What you will do
Every line of the material needs an exact copy, apart from the images.

Data extracts
___

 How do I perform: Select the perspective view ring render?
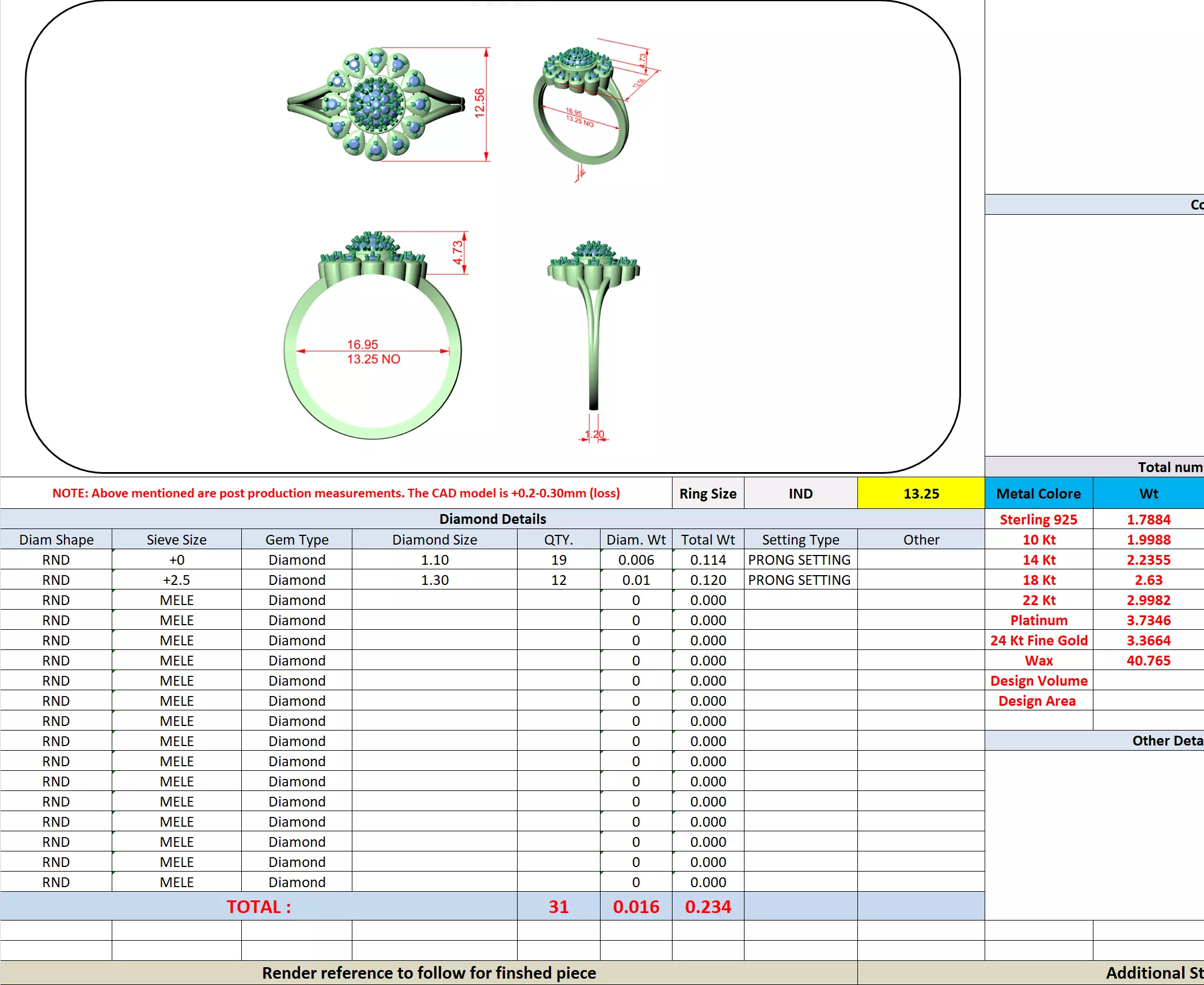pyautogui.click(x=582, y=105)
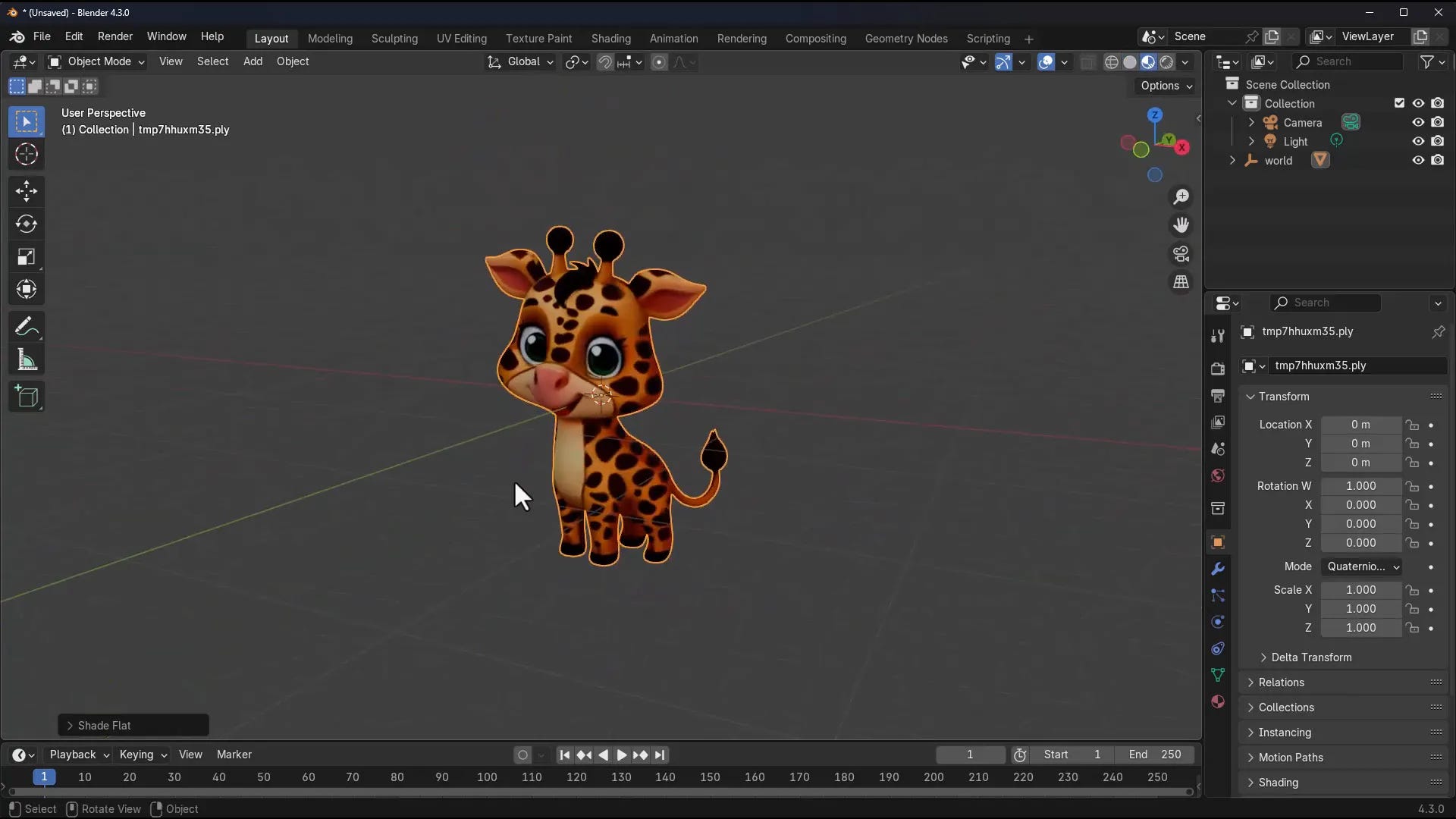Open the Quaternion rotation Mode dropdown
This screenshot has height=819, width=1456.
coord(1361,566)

___

Exercise answer
 How do I perform: Select the perspective view ring render?
pyautogui.click(x=582, y=105)
Open the Quaternion rotation Mode dropdown
This screenshot has height=819, width=1456.
coord(1361,566)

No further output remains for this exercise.